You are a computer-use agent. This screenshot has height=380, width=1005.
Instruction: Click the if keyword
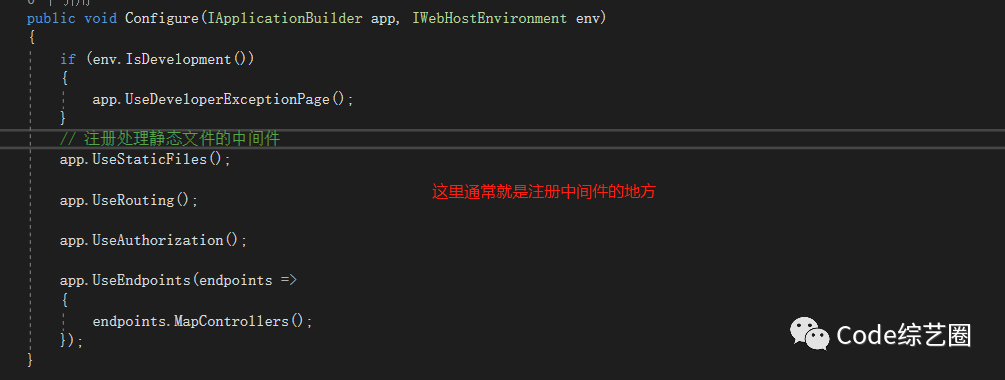tap(68, 59)
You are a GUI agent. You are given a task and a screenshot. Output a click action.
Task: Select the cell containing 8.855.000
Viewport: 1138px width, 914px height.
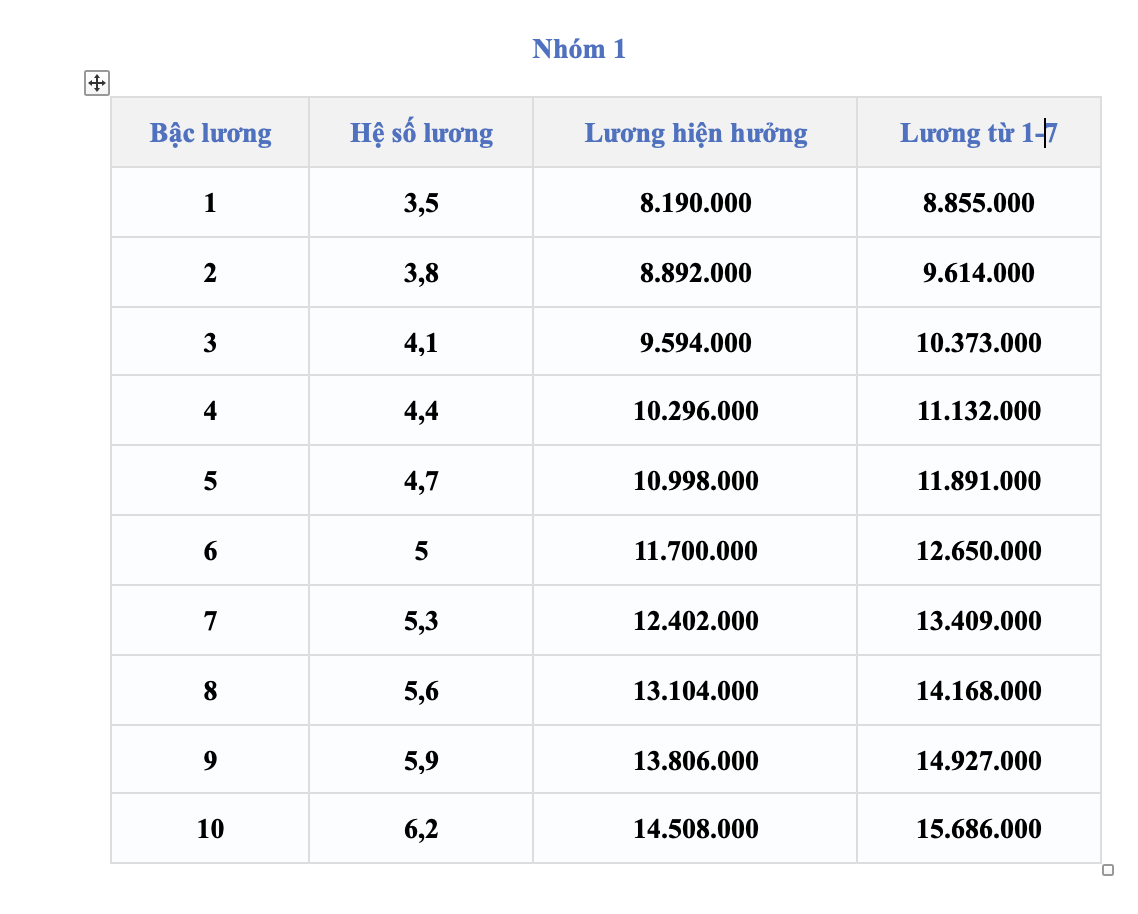point(978,203)
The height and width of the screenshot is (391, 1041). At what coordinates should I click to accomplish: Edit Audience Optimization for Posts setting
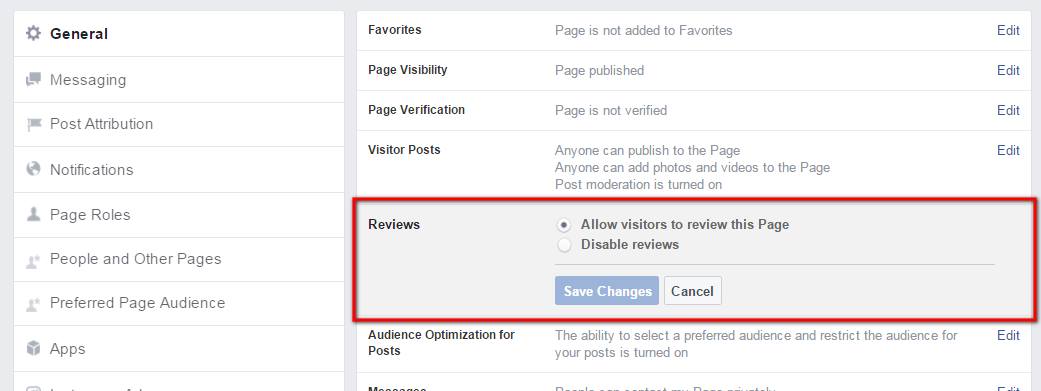[x=1008, y=335]
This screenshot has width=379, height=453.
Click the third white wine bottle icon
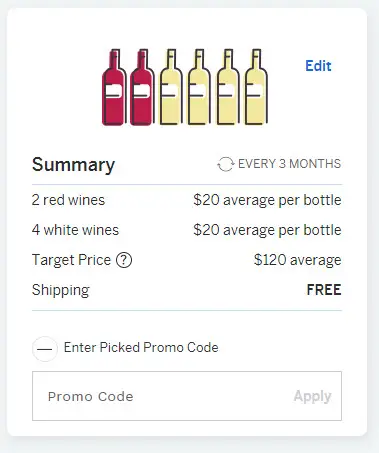coord(228,87)
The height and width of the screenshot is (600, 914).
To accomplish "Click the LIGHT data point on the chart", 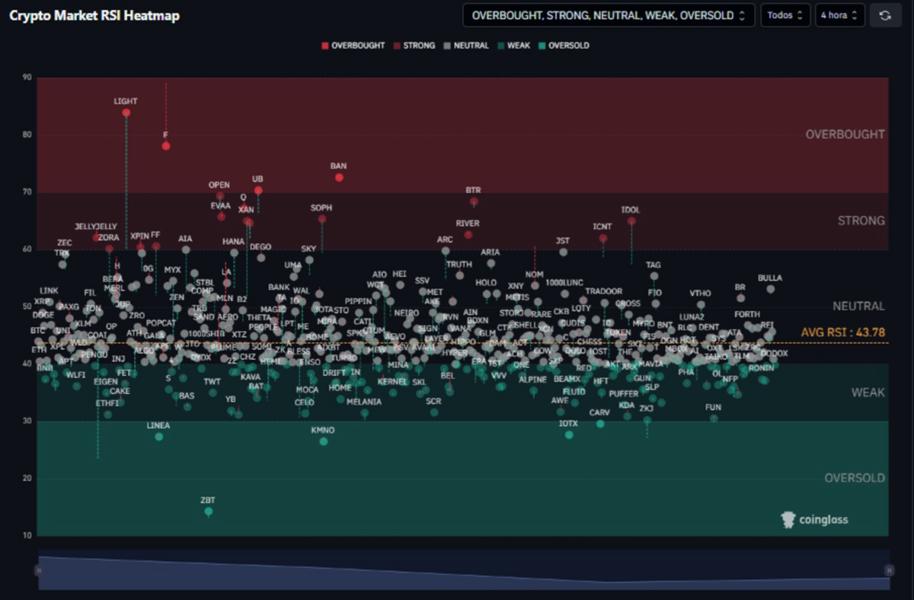I will click(x=126, y=112).
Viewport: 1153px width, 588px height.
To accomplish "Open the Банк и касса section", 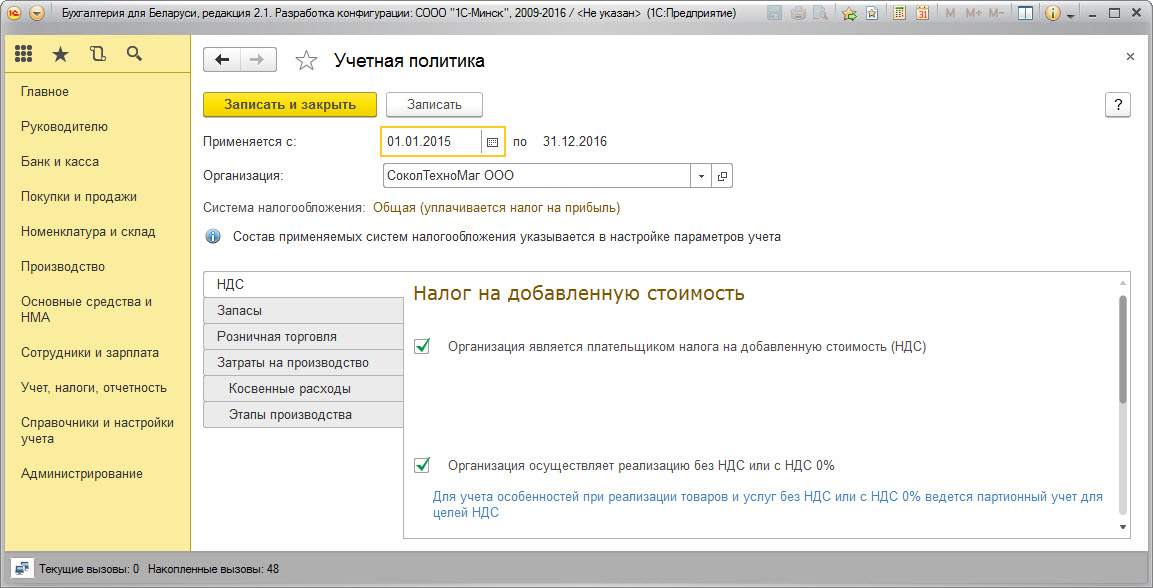I will [x=60, y=161].
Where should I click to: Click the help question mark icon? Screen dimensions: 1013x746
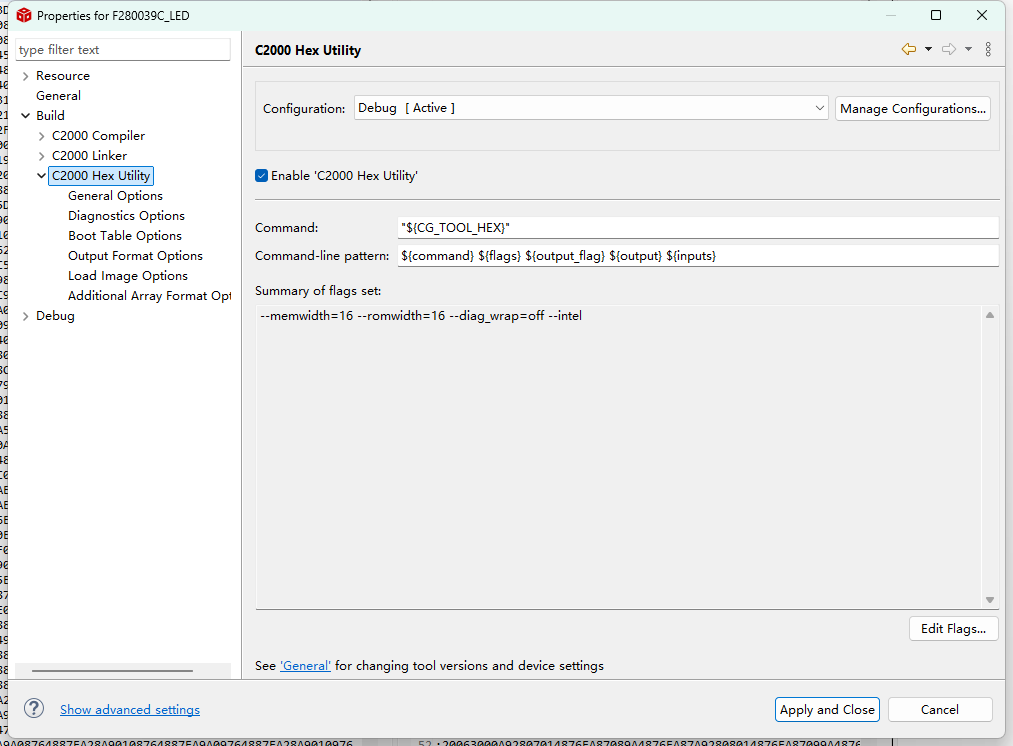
++++++
▶ _WHAT YOU HAVE TO DO_
Where does the word "This" occur in the records? Return every line that holds it.

▶ _THE ANSWER_
You are a computer-use agent. This screenshot has height=380, width=1005.
This screenshot has width=379, height=453.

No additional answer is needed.